## Supplied data
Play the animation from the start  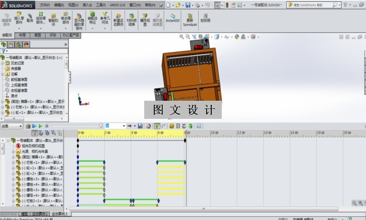click(34, 126)
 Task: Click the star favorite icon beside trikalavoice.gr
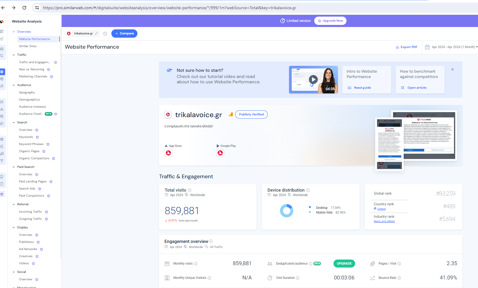(x=105, y=34)

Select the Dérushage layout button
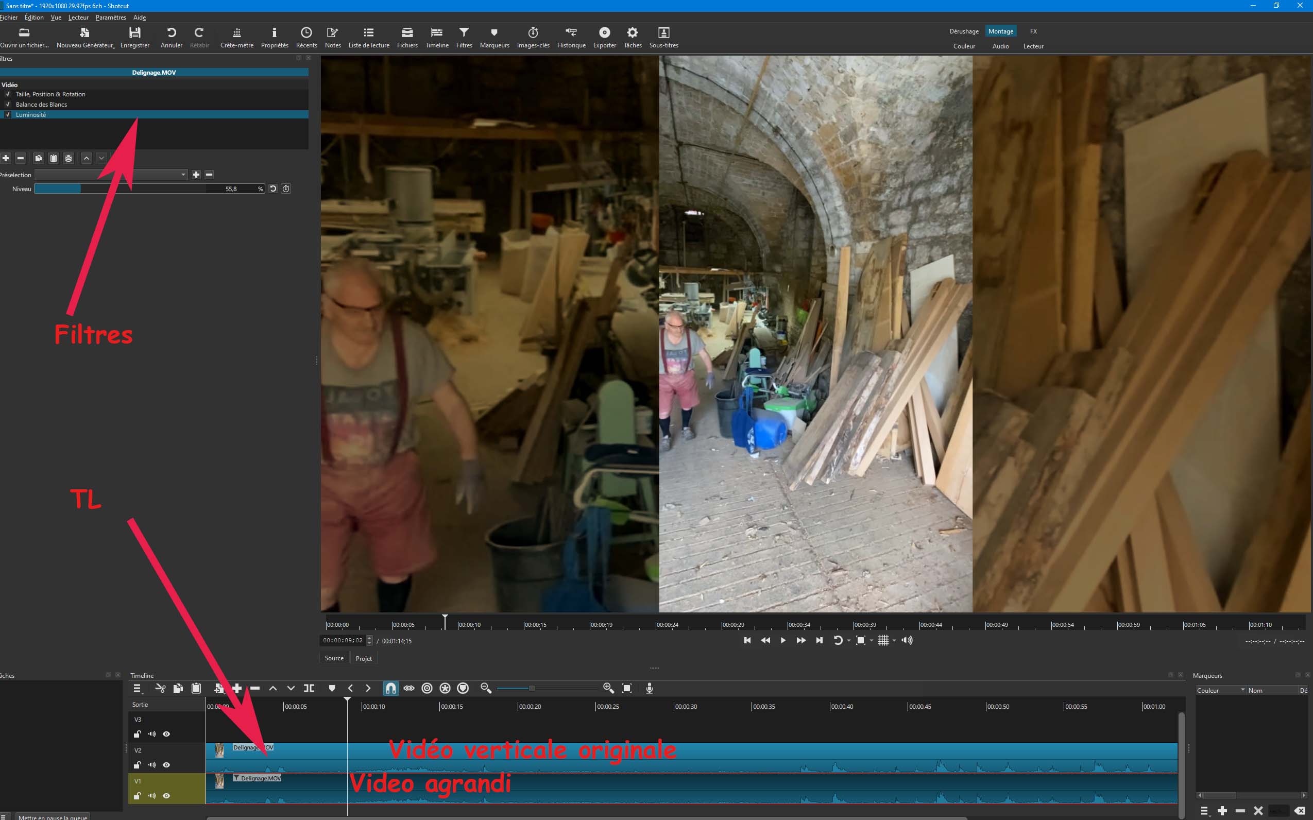964,31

## Set task
Show each line of the records that contains the string "Dérushage", copying every such line in full.

## Task answer
Select the Dérushage layout button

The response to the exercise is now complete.